__Supplied material__:
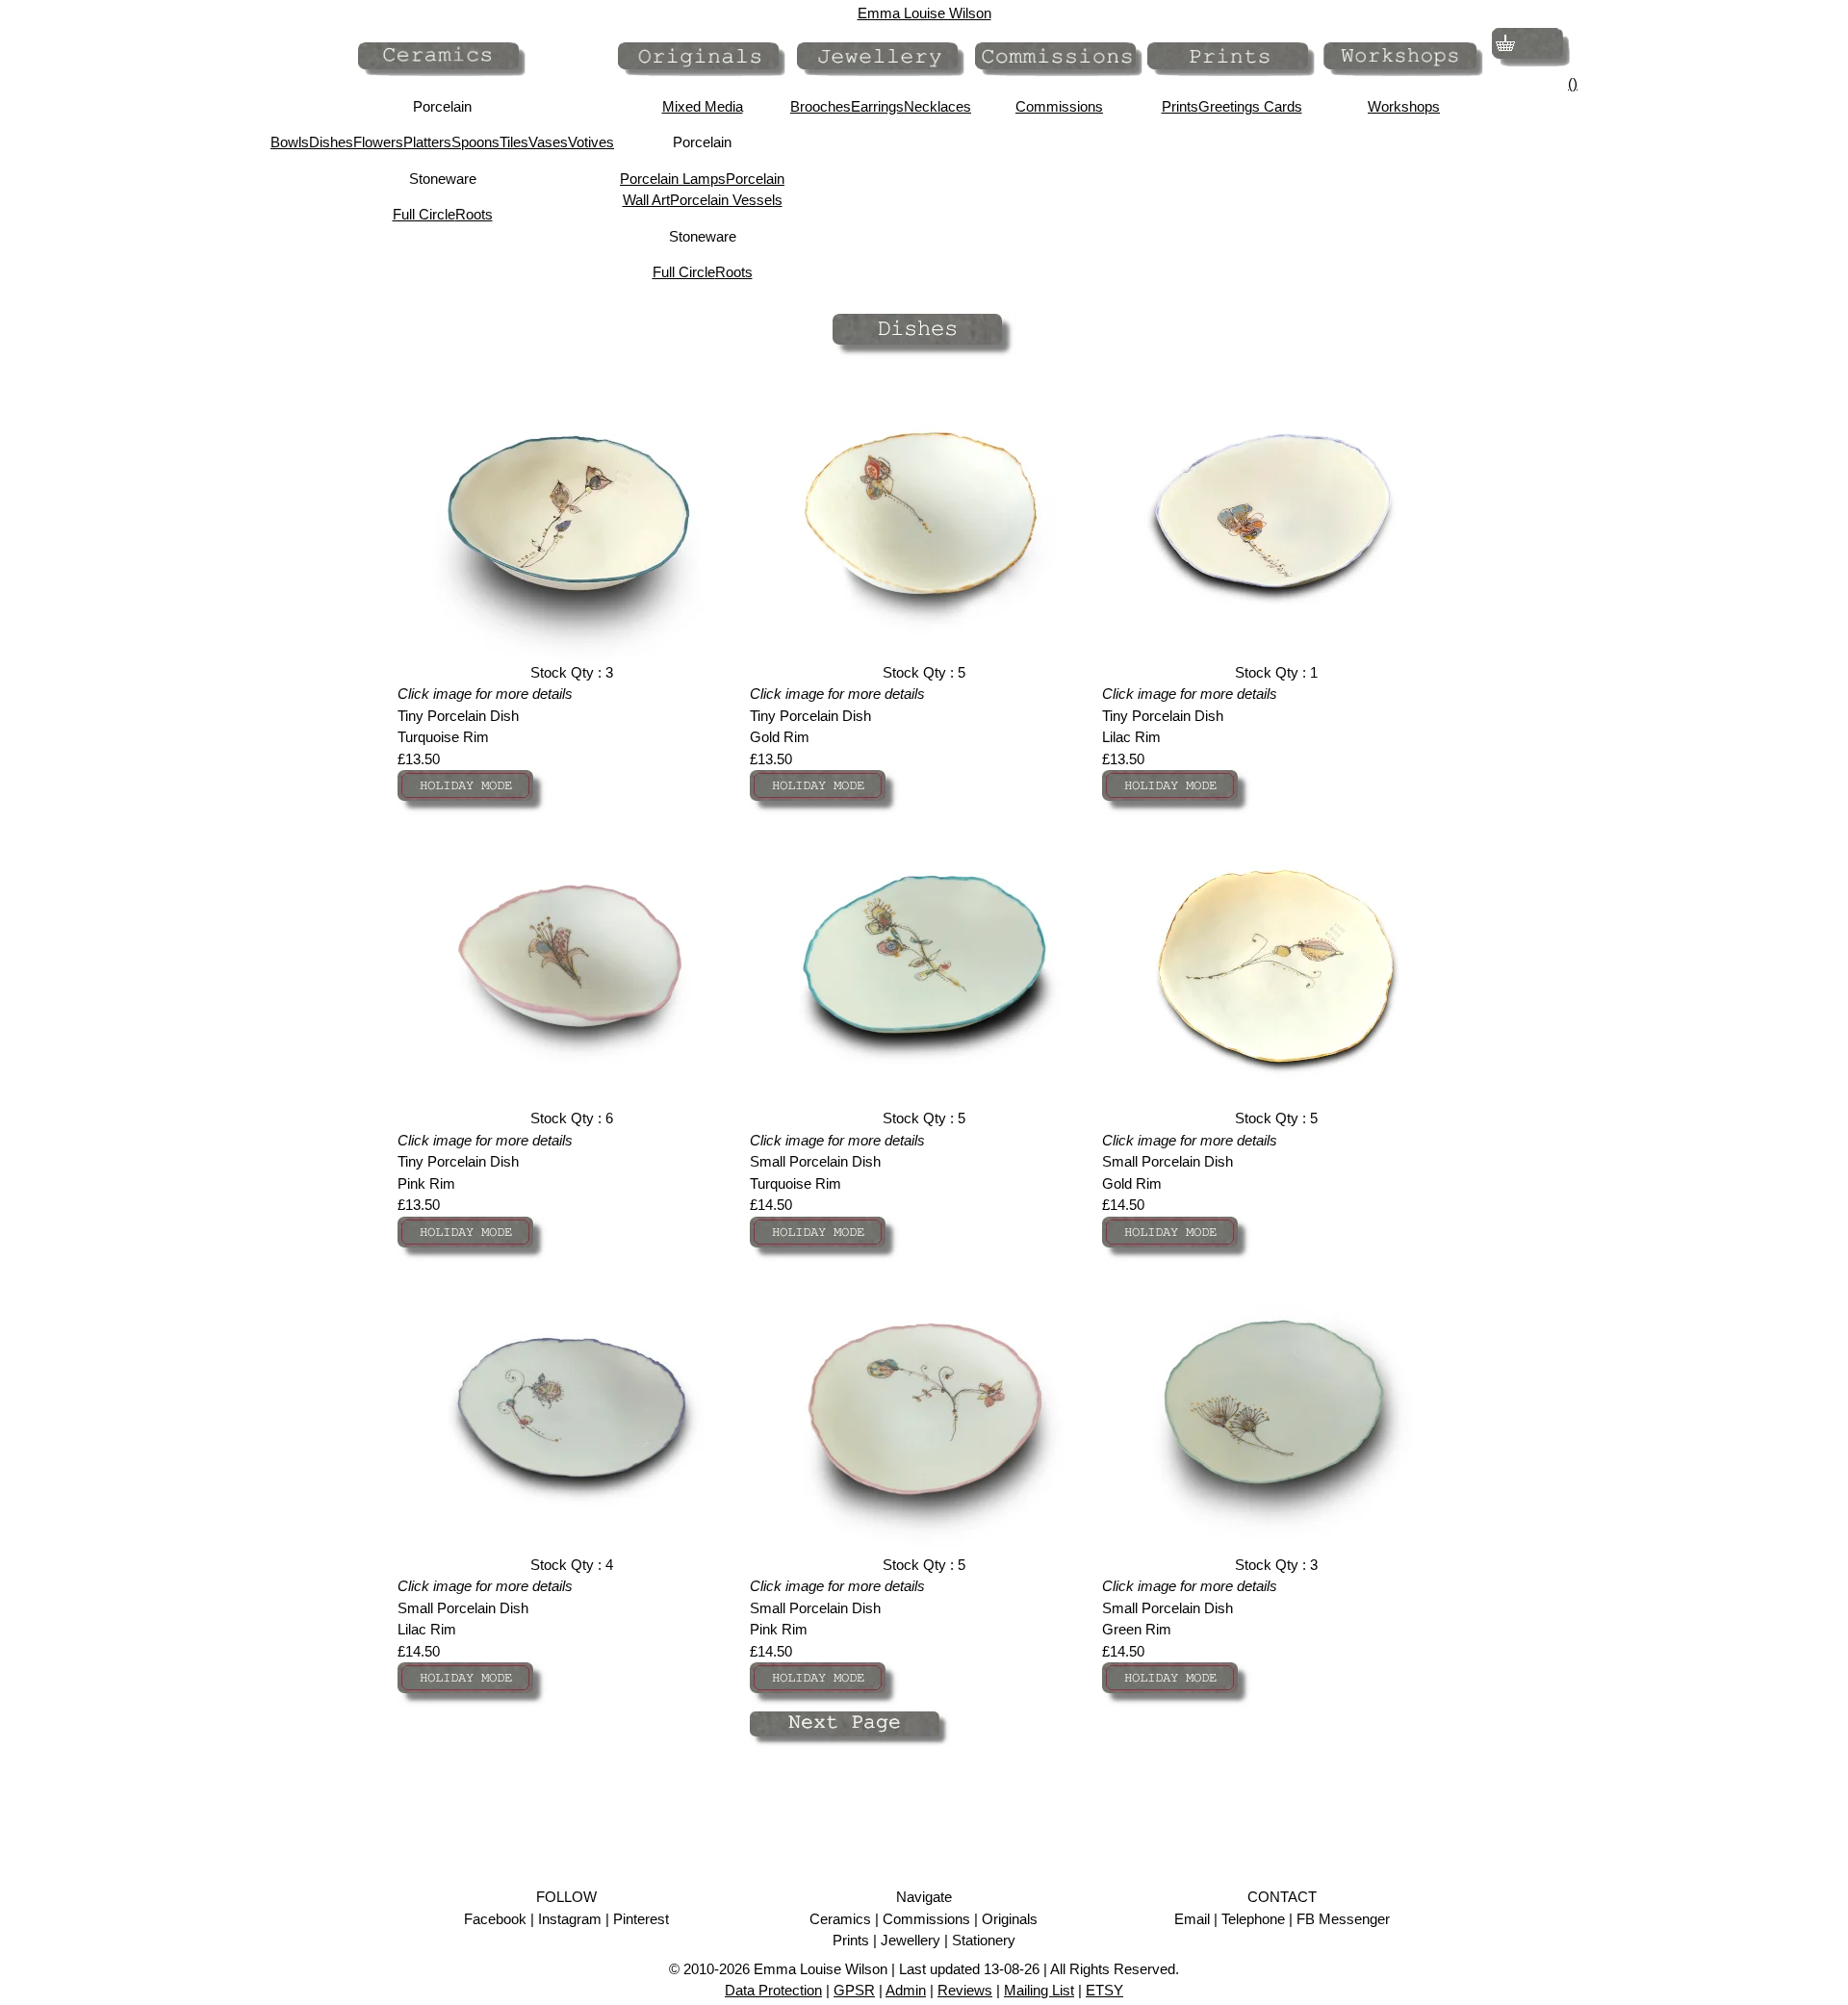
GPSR (854, 1990)
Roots (474, 214)
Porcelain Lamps (673, 178)
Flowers (378, 142)
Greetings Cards (1250, 106)
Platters (427, 142)
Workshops (1404, 106)
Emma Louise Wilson (924, 13)
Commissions (1059, 106)
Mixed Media (702, 106)
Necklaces (937, 106)
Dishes (331, 142)
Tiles (514, 142)
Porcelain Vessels (726, 200)
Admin (906, 1990)
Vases (548, 142)
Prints (1180, 106)
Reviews (964, 1990)
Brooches (820, 106)
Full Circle (424, 214)
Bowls (289, 142)
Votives (591, 142)
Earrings (877, 106)
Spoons (475, 142)
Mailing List (1039, 1990)
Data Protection (773, 1990)
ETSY (1104, 1990)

__Work required__: Everything in the records above is to be copied exactly, except the pictures.

__Response__:
GPSR (854, 1990)
Roots (474, 214)
Porcelain Lamps (673, 178)
Flowers (378, 142)
Greetings Cards (1250, 106)
Platters (427, 142)
Workshops (1404, 106)
Emma Louise Wilson (924, 13)
Commissions (1059, 106)
Mixed Media (702, 106)
Necklaces (937, 106)
Dishes (331, 142)
Tiles (514, 142)
Porcelain Vessels (726, 200)
Admin (906, 1990)
Vases (548, 142)
Prints (1180, 106)
Reviews (964, 1990)
Brooches (820, 106)
Full Circle (424, 214)
Bowls (289, 142)
Votives (591, 142)
Earrings (877, 106)
Spoons (475, 142)
Mailing List (1039, 1990)
Data Protection (773, 1990)
ETSY (1104, 1990)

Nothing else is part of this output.